The annual Nobel selection by the Swedish Academy is notoriously hard to guess, but the betting firm Ladbrokes received a large number of bets on Le Clezio in the days before Thursday's announcement.
"I have a strong suspicion that there has been a leak in the system this time," Horace Engdahl, the permanent secretary of the Swedish Academy told The Associated Press in an e-mail Friday. "I don't want to say more."
Ladbrokes saw such a surge in speculation on Le Clezio leading up to the announcement that it decided to halt betting on Wednesday.
"Suddenly, there were more and more bets on him," said Lasse Dilschman, head of Ladbrokes' Nordic division. "The odds went from 15-to-1 to below 2-1. That's when we decided to close."

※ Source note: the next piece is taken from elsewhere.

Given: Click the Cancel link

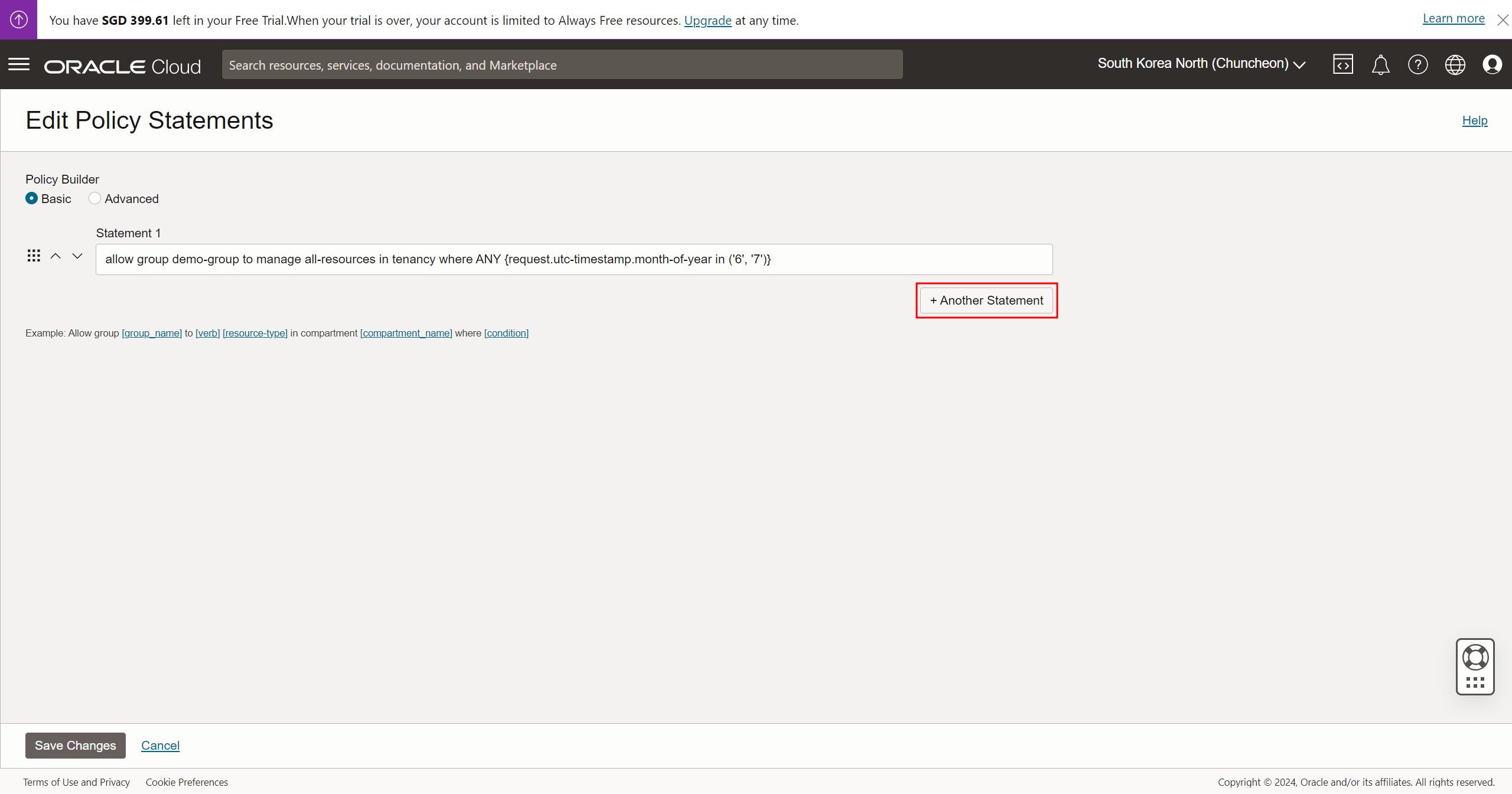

Engdahl said he was in Paris the weekend before the announcement, and read the last few pages of a Le Clezio book as he travelled to the airport to fly back to Sweden. But he didn't believe that's what triggered the speculation on the 68-year-old Frenchman.
"Of course I camouflaged Le Clezio's latest book when I read it," Engdahl said.
Many Nobel watchers had expected a European winner this year after Engdahl told the AP last week that the United States is too insular and ignorant to challenge Europe as the centre of the literary world.